U.K. index-linked gilts are also winning thanks to demand from pension funds seeking to meet future commitments, according to Michael Amey, a money manager at Pacific Investment Management Co., which oversees the world’s largest bond fund.
Retirement funds are buying the bonds after an improved financial position encouraged them to switch out of stocks so they can make revenue more predictable by reducing vulnerability to price swings and inflation. The yield on 20-year index-linked gilts, typically owned by the funds, has dropped by 16 basis points since the end of last year to minus 0.06 percent at 1:30 p.m. London time.
Bolstered by the performance of stocks -- the MSCI All-Country World Index rose about 15 percent in the past 12 months -- U.K. retirement plans have enough assets to cover 94.3 percent of their future commitments as of March, according to the Pension Protection Fund. That’s an increase from 82.6 percent a year ago.
“The rally has improved funding positions of U.K. pension schemes, which will use this opportunity to reduce risk in their portfolios,” Amey said in a phone interview on April 17. “And risk-free bonds for them to buy are long-dated U.K. linkers.”
The IMF raised its forecast for the U.K.’s economic growth on April 8 for the second time this year, predicting Britain will have the fastest expansion among developed nations. Growth will be 2.9 percent in 2014 and 2.5 percent next year, the IMF said. That compares with a January forecast of 2.4 percent and 2.2 percent.
The IMF also said the recovery remains uneven and said the Bank of England should keep monetary policy accommodative. Five years ago, Britain was mired in the biggest slump since World War II, with output shrinking 7.2 percent in the aftermath of the global financial crisis.
While growth is accelerating, for now, inflation is doing the opposite. The rate of consumer price increases last month dropped from 1.7 percent in February, the Office for National Statistics said on April 15, taking it to the lowest since October 2009.
Another fillip for U.K. inflation bond prices is that they are more sensitive to an increase or decrease in yields, according to a technical measure known as effective duration.
The reading was 12.9 for U.K. linkers compared with 7.5 for U.S. TIPS and 3.6 for comparable German debt, according to Bank of America Merrill Lynch indexes. That indicates that when yields on U.K. and U.S. index-linked bonds fall at the same pace, the British securities will outperform.
“Duration is a very important factor that explains why U.K. index-linked bonds are doing well,” said Michael Pond, the New York-based head of inflation-market strategy at Barclays Plc. “While we see an upside risk, we expect U.K. inflation to be moderate. Within our global index-linked bond index, U.K. linkers have the longest duration exposure.”

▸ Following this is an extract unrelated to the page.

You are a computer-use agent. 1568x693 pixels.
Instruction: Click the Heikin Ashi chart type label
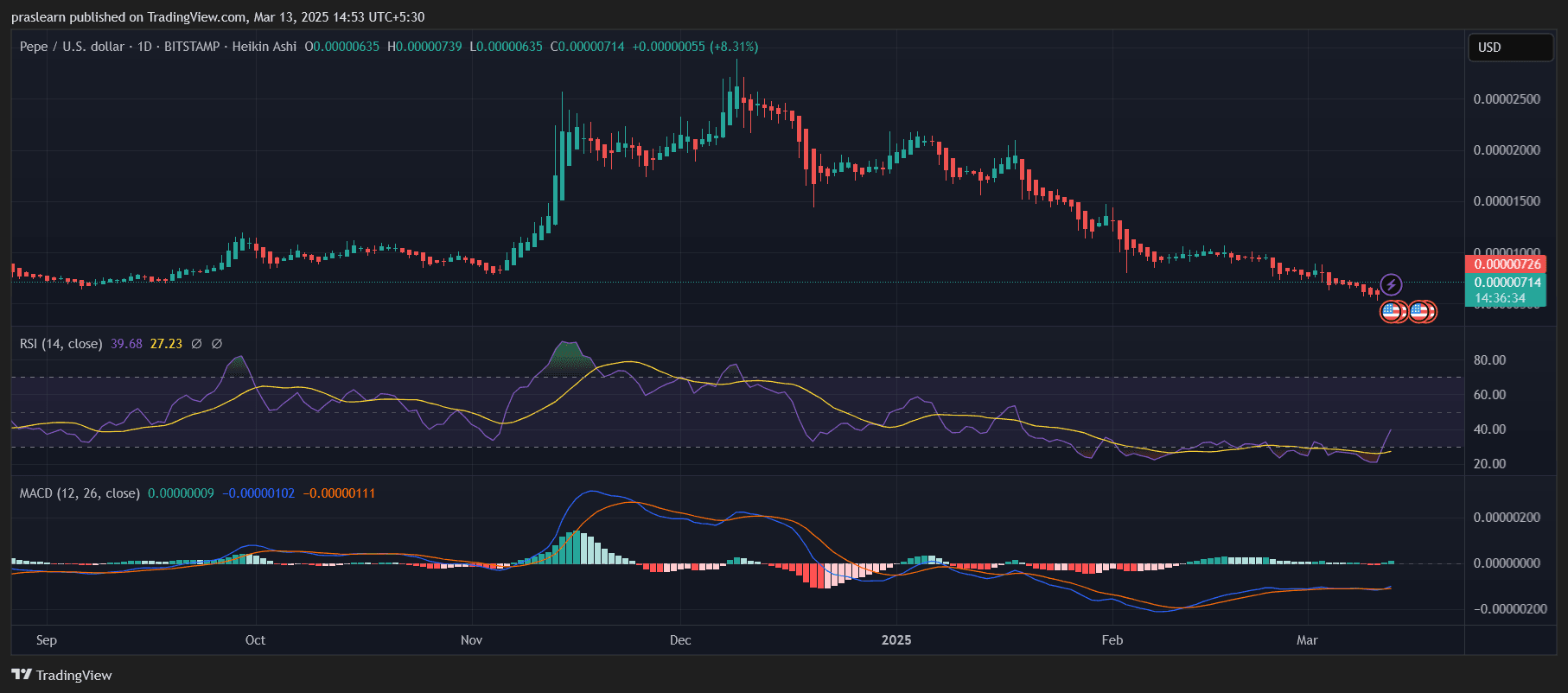[x=264, y=47]
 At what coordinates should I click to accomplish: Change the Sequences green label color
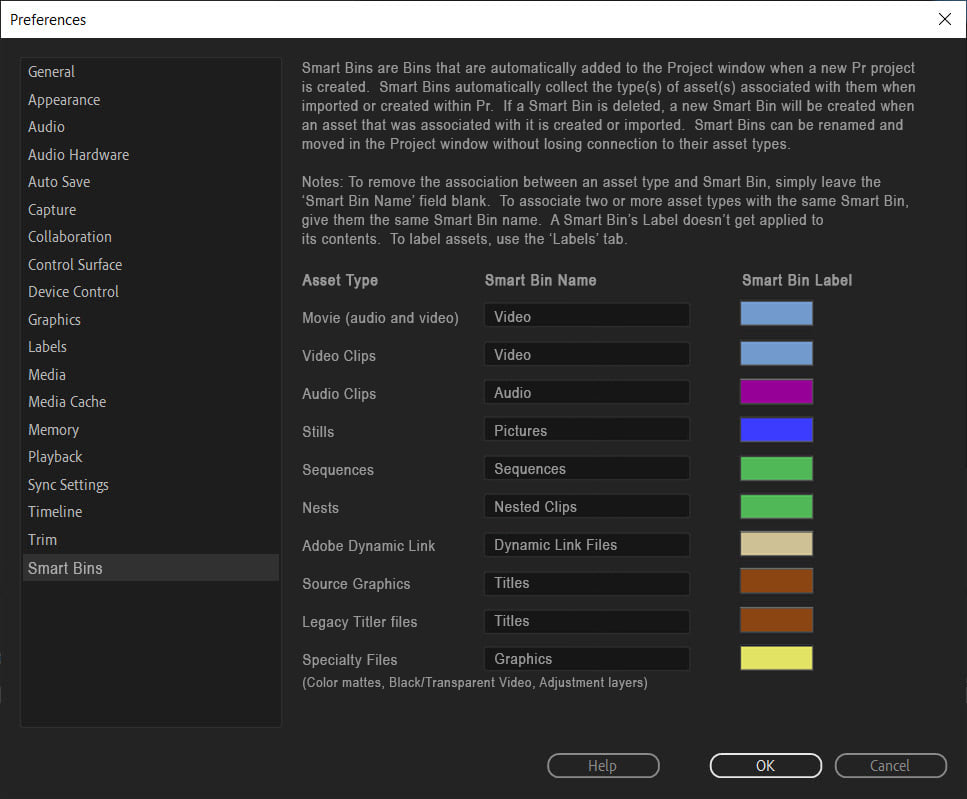point(776,467)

BNP Paribas estimates that duration accounted for around half of the comparatively better performance this year.
While consumer-price inflation, the basis for the Bank of England target, dropped in the past six months, the gap between that gauge and a measure including house prices has widened.
Retail-price inflation, or RPI, which determines payouts on U.K. index-linked bonds, was 2.5 percent in March. That’s nearer the 12-month average of 2.9 percent than CPI, which had a mean of 2.3 percent.
House prices rose 9.1 percent in February from a year ago, the most since June 2010, the ONS said on April 15. London prices surged 17.7 percent, the biggest increase since July 2007.
Pimco is avoiding long-maturity U.K. index-linked bonds because they are “expensive,” Amey said. The company prefers five- and 10-year linkers due to the outlook for RPI.
“Even though CPI is coming down quickly, RPI will hold up better because of the housing component,” Amey said.